▸ **Collected data**
=== Begin Enclosure ===
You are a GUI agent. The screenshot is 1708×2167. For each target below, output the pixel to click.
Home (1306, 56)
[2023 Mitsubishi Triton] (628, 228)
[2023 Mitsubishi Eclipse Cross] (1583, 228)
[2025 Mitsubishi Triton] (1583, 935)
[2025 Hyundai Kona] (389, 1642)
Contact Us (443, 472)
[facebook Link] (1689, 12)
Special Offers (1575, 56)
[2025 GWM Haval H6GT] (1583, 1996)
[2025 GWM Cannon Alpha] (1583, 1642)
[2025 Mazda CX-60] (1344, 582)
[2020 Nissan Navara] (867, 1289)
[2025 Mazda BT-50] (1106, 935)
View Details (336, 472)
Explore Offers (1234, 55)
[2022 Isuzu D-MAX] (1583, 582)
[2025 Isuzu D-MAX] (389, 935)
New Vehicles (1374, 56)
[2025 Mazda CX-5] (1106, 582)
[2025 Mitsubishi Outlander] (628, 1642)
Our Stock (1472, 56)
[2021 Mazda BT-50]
=== End Enclosure ===
▸ **Exercise**
Lines in the data that include the word "Triton" should all be copied.

▸ **Answer box**
[2023 Mitsubishi Triton] (628, 228)
[2025 Mitsubishi Triton] (1583, 935)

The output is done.